I still recall my third grade teacher with both fondness and fear. A women of stern discipline and high expectation, she expected us to sit up straight, turn in homework on time, and be respectful of others. As a third-grader in 1971, these expectations may have been the norm, I don’t recall. But I do know all my classmates from this period still remember her the same way I do. She didn’t waiver in her enforcement of her rules. I think I may have even had my hands slapped by a ruler once or twice. As I think back upon this teacher, the most amazing aspect (that I didn’t realize at the time) was that I even had an African-American teacher in 1971. I can’t even imagine the discrimination she had to overcome, and the odds she surmounted, to become a teacher in this era. I know I haven’t exhibited all the attributes she demanded, but this makes her influence no less important. Rather, the fact that I still remember her, what she had to overcome, and what she taught, speaks volume about her influence.
Two other influential teachers were in middle school; one an English teacher and the other a History teacher. My English teacher taught me the importance of the written word; the sublime beauty in a clear, well-constructed sentence, with proper grammar, and unique word usage. I still try to practice this today, even as a lawyer who is too often besieged by legalese. Of course, my writing skills in middle school were amateurish compared to today, and my grades reflected that. Ugh!
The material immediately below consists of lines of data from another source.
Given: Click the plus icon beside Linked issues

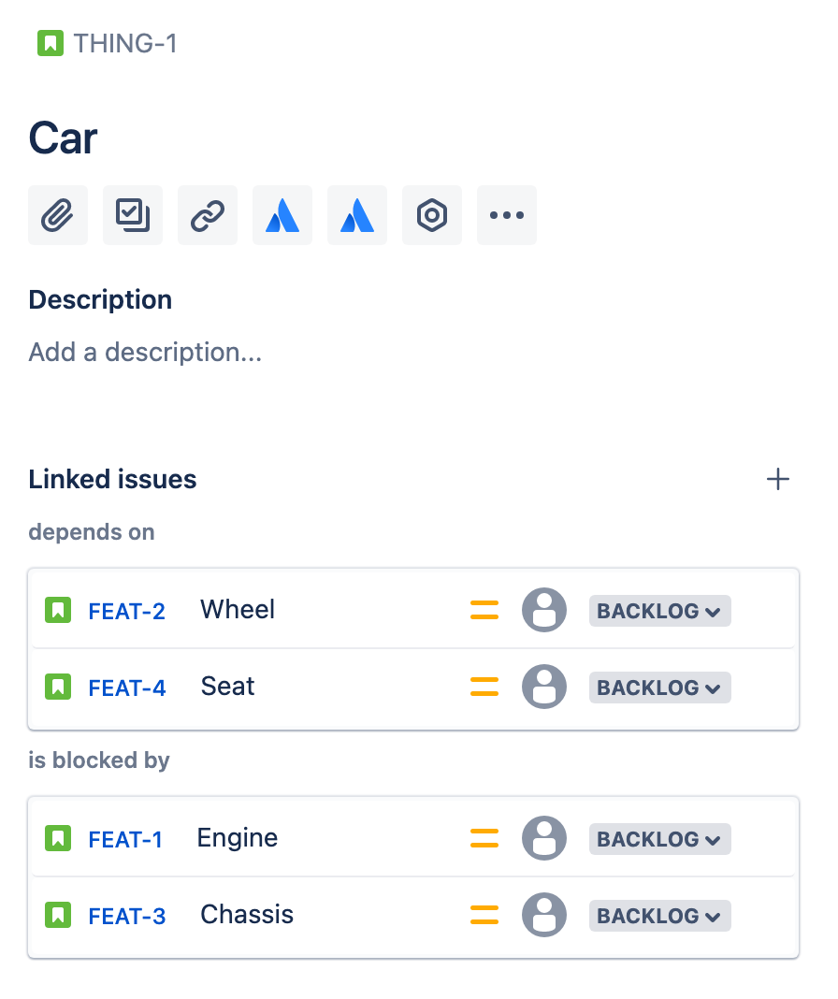Looking at the screenshot, I should (x=778, y=480).
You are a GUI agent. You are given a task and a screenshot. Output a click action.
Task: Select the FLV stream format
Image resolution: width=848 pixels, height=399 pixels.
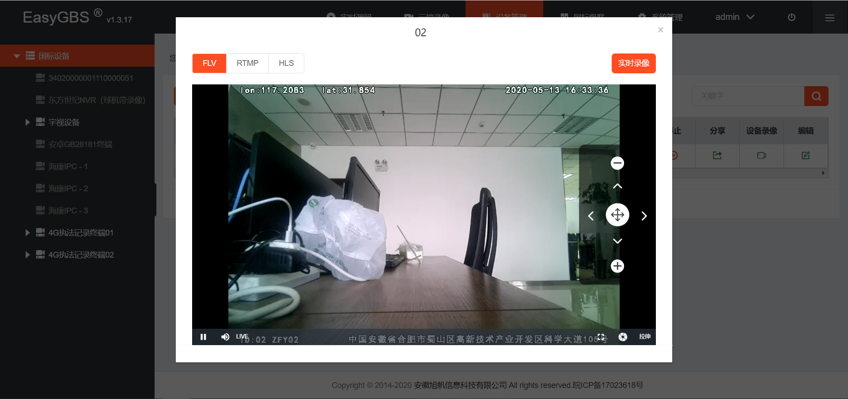[x=209, y=63]
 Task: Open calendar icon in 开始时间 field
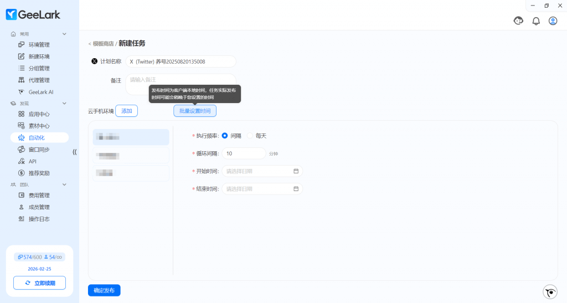(296, 171)
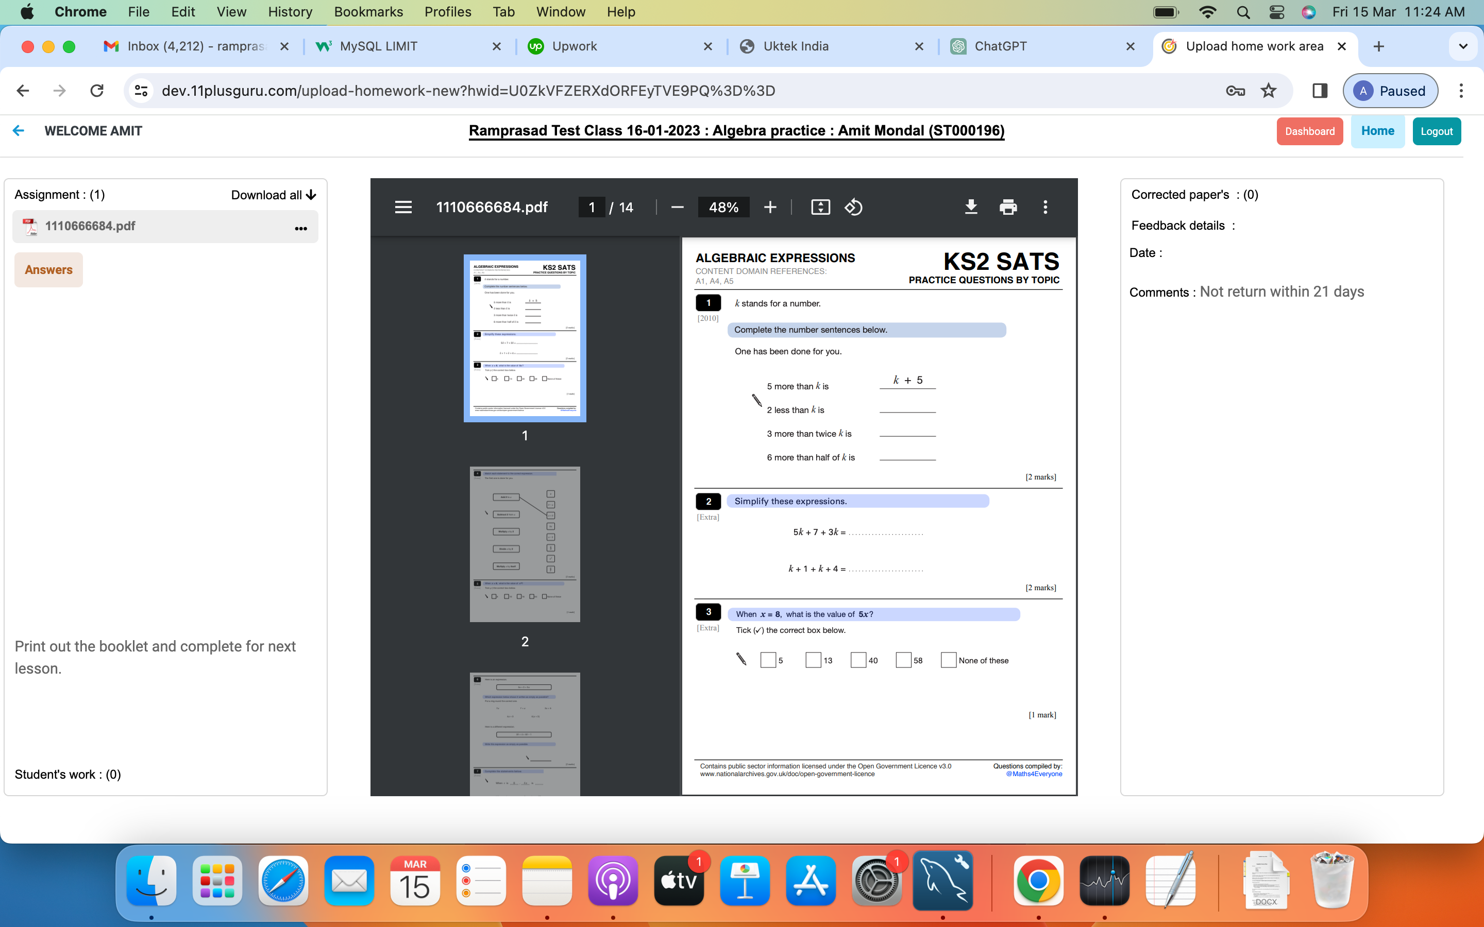Image resolution: width=1484 pixels, height=927 pixels.
Task: Tick checkbox next to 13
Action: tap(813, 660)
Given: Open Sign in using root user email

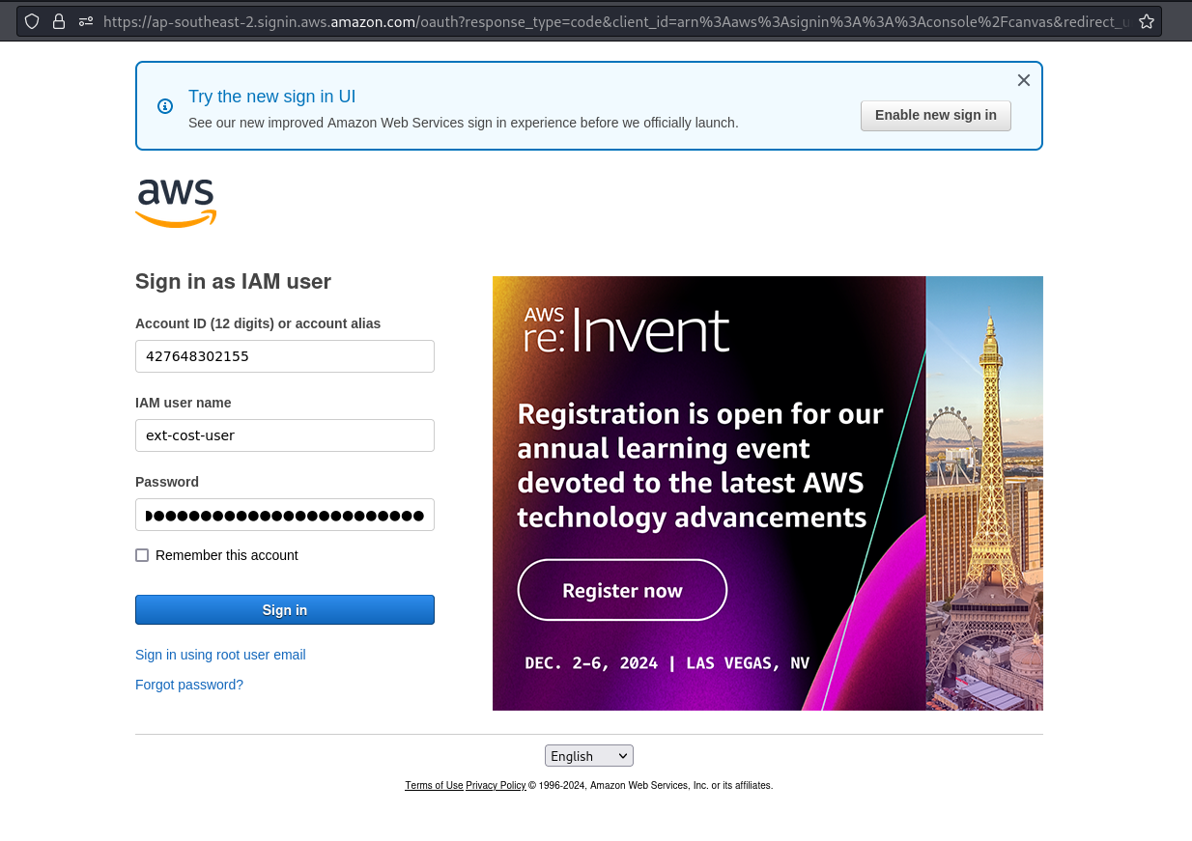Looking at the screenshot, I should (220, 655).
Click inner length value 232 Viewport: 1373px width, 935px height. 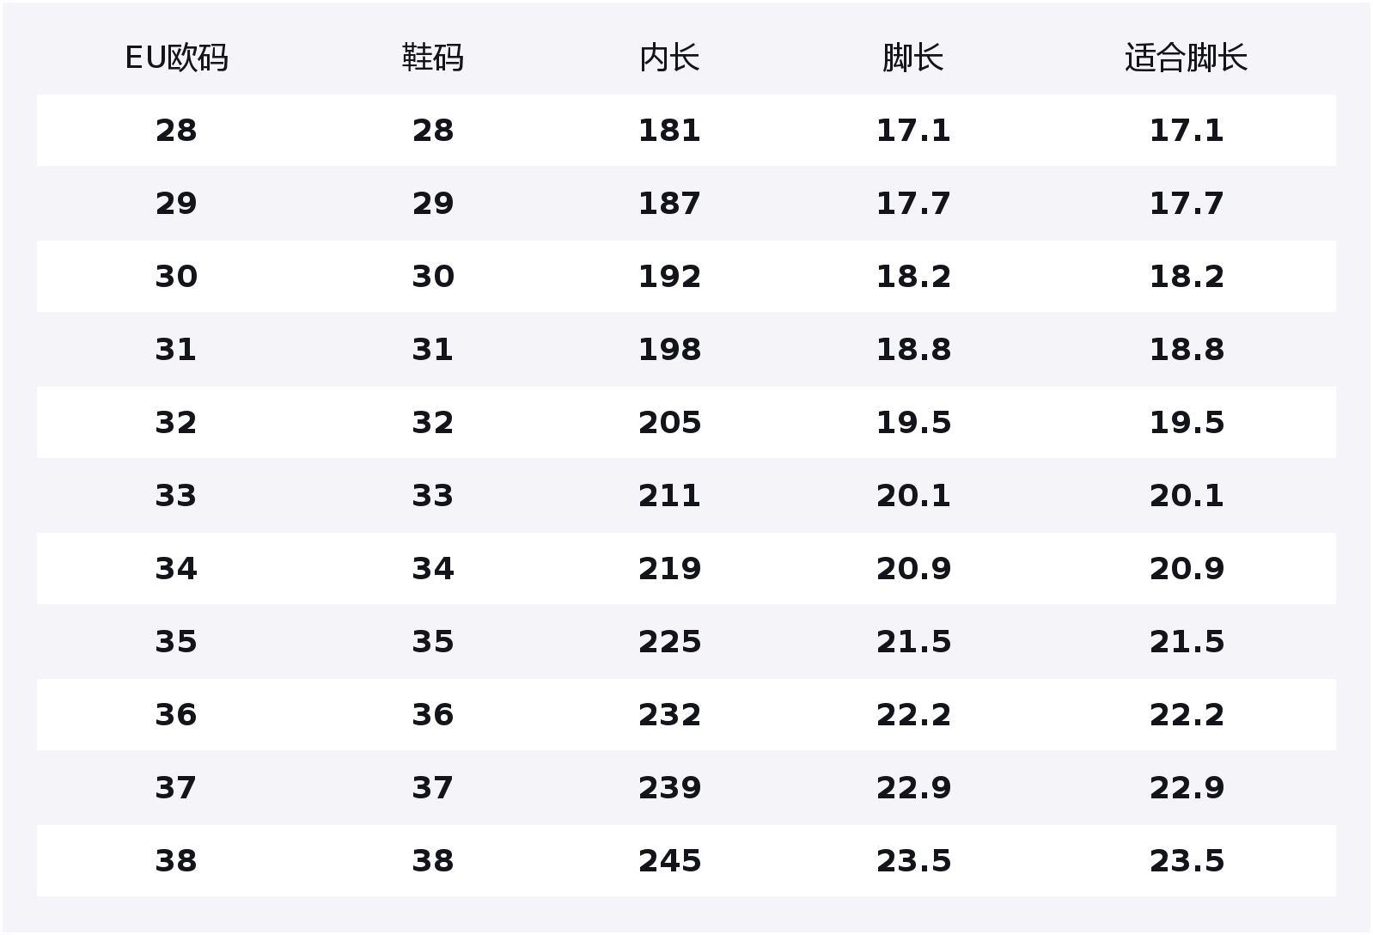(669, 715)
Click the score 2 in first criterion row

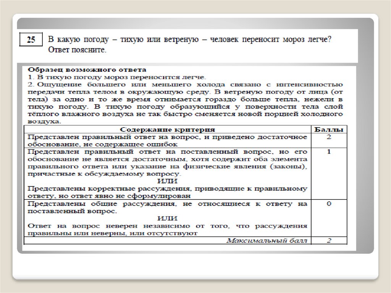328,137
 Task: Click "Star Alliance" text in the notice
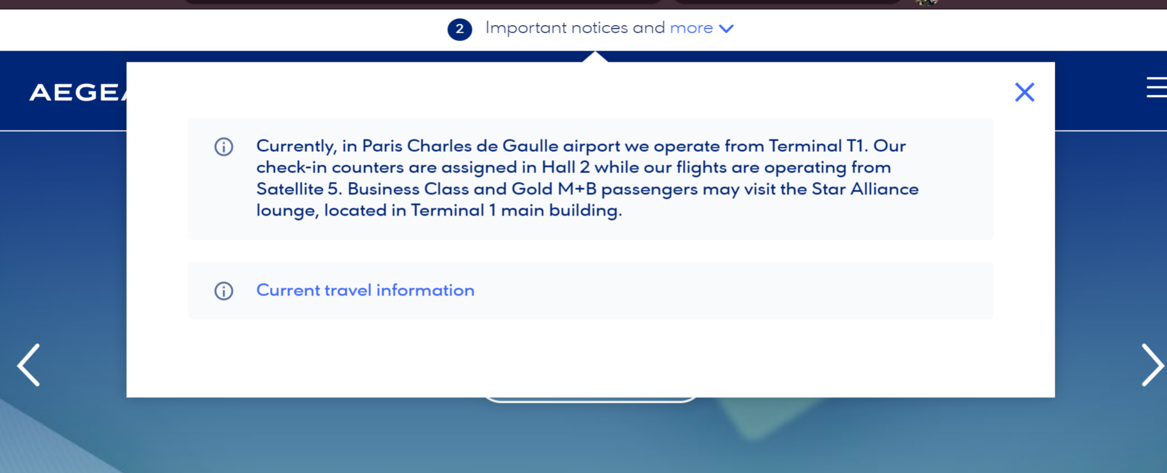click(x=865, y=189)
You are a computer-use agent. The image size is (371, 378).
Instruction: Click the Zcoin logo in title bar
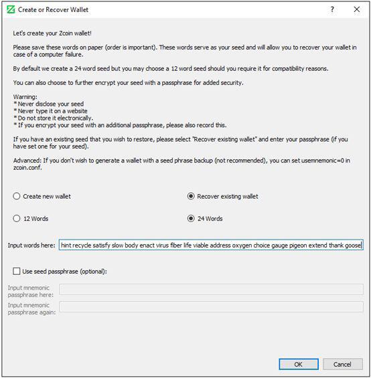pyautogui.click(x=11, y=9)

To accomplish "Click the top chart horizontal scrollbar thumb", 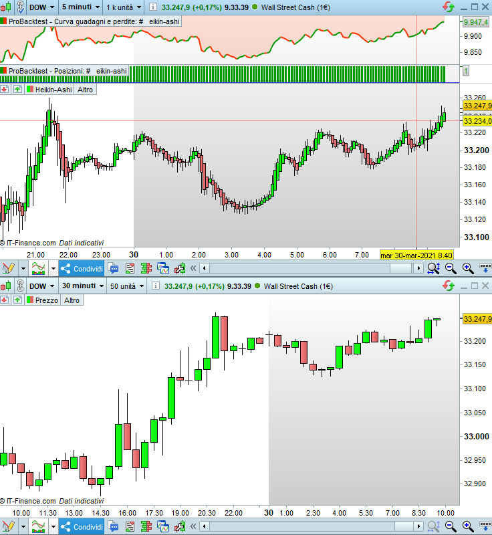I will point(401,268).
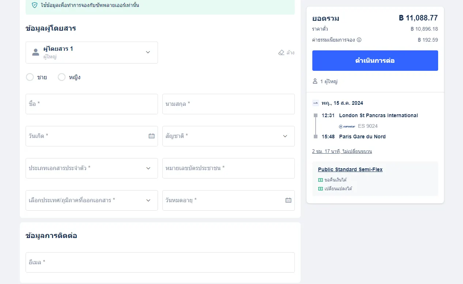463x284 pixels.
Task: Click the refundable ticket icon
Action: 320,180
However, my constant zeal of intentionally writing with clarity of thought, precision of word choice, and even a sense of beauty, has hopefully resulted in improved writing over the years (Maybe this post even reflects those skills J). For me, creating a well-crafted paper is a challenge to my thinking, grammar, vocabulary, and editing skills. A challenge I look forward to.
My History teacher, like my third-grade teacher, was a stern disciplinarian (Did I attract these types of teachers, or did I cause this characteristic in teachers?). He demanded nothing but the best. Papers and tests were filled with red edit marks, areas for improvement, and modest grades. Yet even today, I love reading about history, the people involved in historical events, and how it has impacted us over time.
The common thread of these teachers is apparent. They all demanded the best of me and were unforgiving in their feedback. They did not sugarcoat how I performed or how I could improve. They did not lower the bar when I did not live up to expectations. They did not live down to my standards or abilities. It was their standard I had to live up to.
But the key factor that really made each teacher stand out was that each was also willing to help you when you faltered. When you needed extra help, they were there. When, as a third-grader, you had an argument with a classmate, they helped mediate the problem. When you struggled with a paper or analysis, they gave you thoughts and tips on how to work through the block. The high expectations were not simply stated and you were then left to your own devices to achieve them. Rather, my teachers backed them up and helped you achieve the expectations they set.
Psychologist and people smarter than I have written volumes about the virtues and unfairness of having high expectations of others. I don’t opine (at least not in this post) on that or how another might react to high expectations.
As I conclude this post, I realize there is much more to be written on this topic. In future posts, I’ll discuss the impact of setting high expectations for myself; setting high expectations of others (especially my kids), and how to manage these expectations.